Detroit and Me

February 11, 2017

Zooming down the bustling streets on a Friday evening reveal dazzling lights pulsing brightly from roofs of casinos and shining from grand marquees of theatres. Great roars of diehard spectators would sound from the interiors of the fortresses that are sports stadiums, mighty and proud for all to hear. Vast billboards loom over everything, showing off the newest motor vehicles--each specimen in pristine condition. Alas, this is the great mask at work.

When you take a good look around, many otherwise invisible sights may become visible. You might see ragged bodies gathered together on steps of crumbling buildings sporting plastic bags and shopping carts containing their meager belongings. You might even notice the guy on the corner who is gripping a sheet of cardboard  with the scribbled words ¨help me¨ or ¨homeless veteran¨.  The determined faces of workers at greasy coney islands or nondescript liquor shops may also become visible, but that's highly unlikely because we're told to stay away from such perilous places.

¨You could be shot,¨ they say.
¨Those parts are dangerous!¨
¨Stay away from there!¨

However,  in the places that stray away from downtown's hustle and bustle, the widespread destitution comes into view. Dilapidated houses house hungry, hopeless squatters. Just streets away, families of huge proportions barely get by with meager minimum wage. Some are forlorn, fatherless, and fearful. Drugs, death, and danger are faced daily as gangs roam gleefully in all their grandeur. Schools stand crumbling and cut-rate, caused by low collateral.

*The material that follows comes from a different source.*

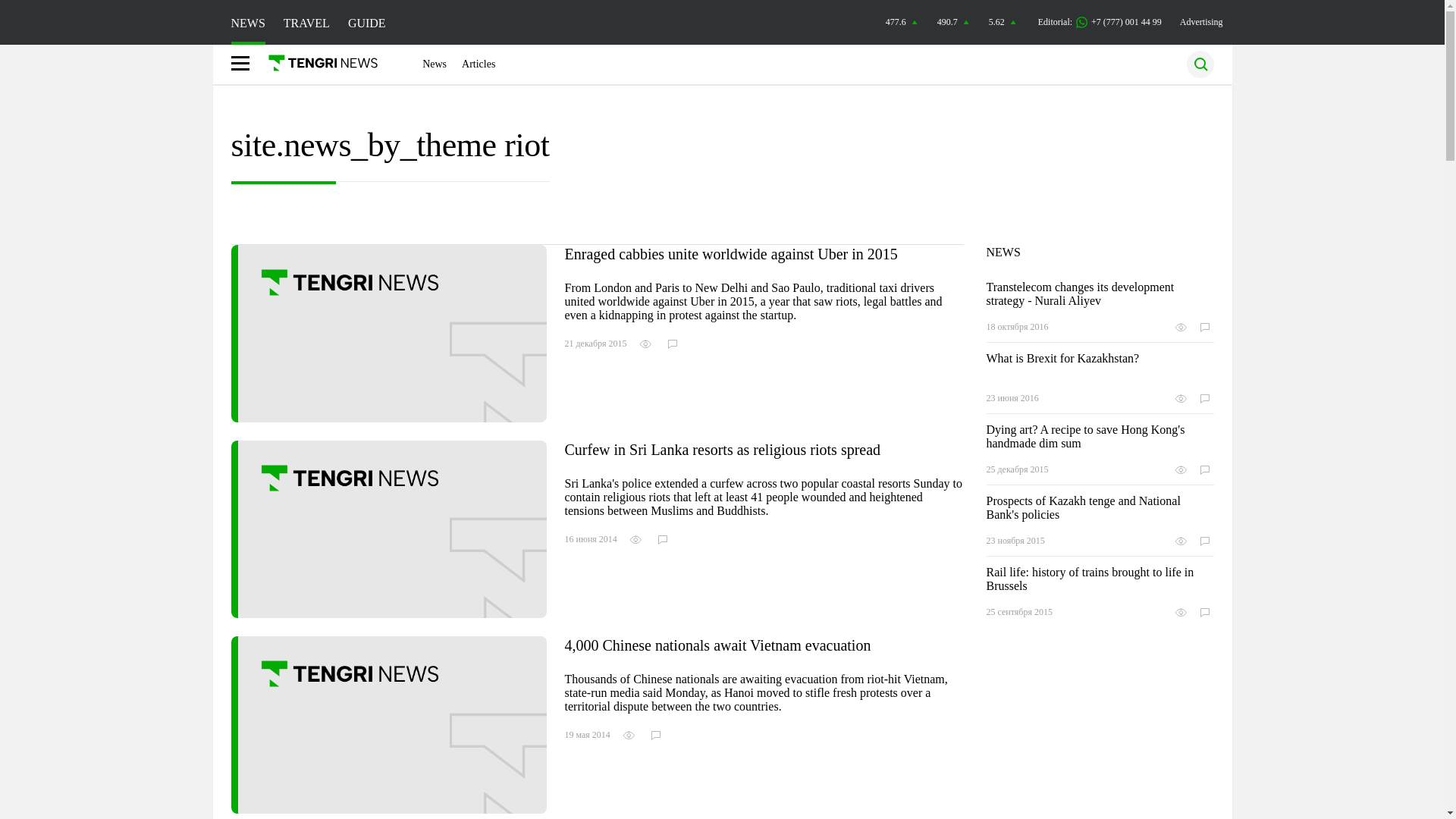
Articles (478, 64)
TRAVEL (306, 22)
News (434, 64)
Advertising (1201, 21)
Given the description of an element on the screen output the (x, y) to click on. 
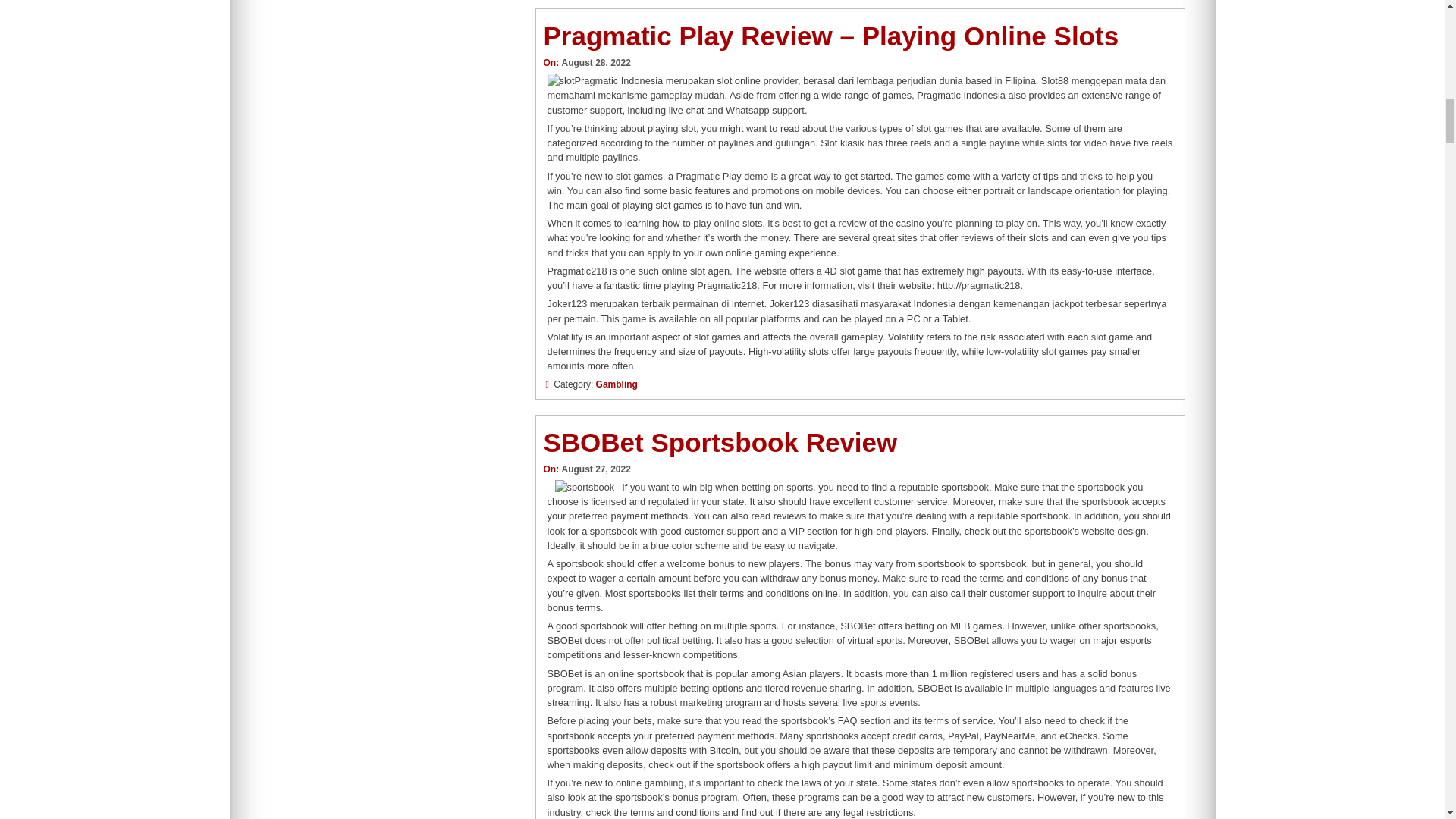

This is what you don't see; ¨Why?¨ you might say.
¨You could be shot.¨
¨Those parts are dangerous!¨
¨Stay away from there!¨

I was not born into such poverty. Where some see homes beyond saving, I see spacious subdivisions full of welcoming foyers. Bellies are always content, never longing to be filled. In my town, items are purchased purely for pleasure, not for dire need. In fact, frequently I journey into the shiny metropolis to experience the serene sounds of operas and musicals, and grace the dance floor at prestigious social functions. My eyes have observed the waltzing of zambonis, soaring leaps of baseballs, skillful jigs of basketballs, and the prancing of players across vibrant green turf.

The truth is, I am one of the vast clique who only sees the surface of this giant asphalt jungle. I am drawn to the superficial attractions that please the whims and wishes of the fortunate; the lavish stages, stadiums, and skyscrapers. Even if we did look into the grimy depths, us ignorant ones would never understand what it means to struggle. We will never relate to the revolving poverty cycle, or ravenous, raging hunger. Safety has always been a given to us, so anything otherwise would be unthinkable. To us, murder and menacing gangs are far from a regular commodity.

Without the truths of hardship in our experience, we need to seek out an understanding of them. We can make a difference, but only if we look beyond the mainstream commercial sights. When this happens, the blinders of ignorance will be lifted to reveal the dire need around us. So, next time you find yourself under the city's hazy lights, observe the broken buildings and people around you. Give the hungry man on the corner a sandwich. Smile at the resident of the church steps. If you don't, how will you ever make a difference?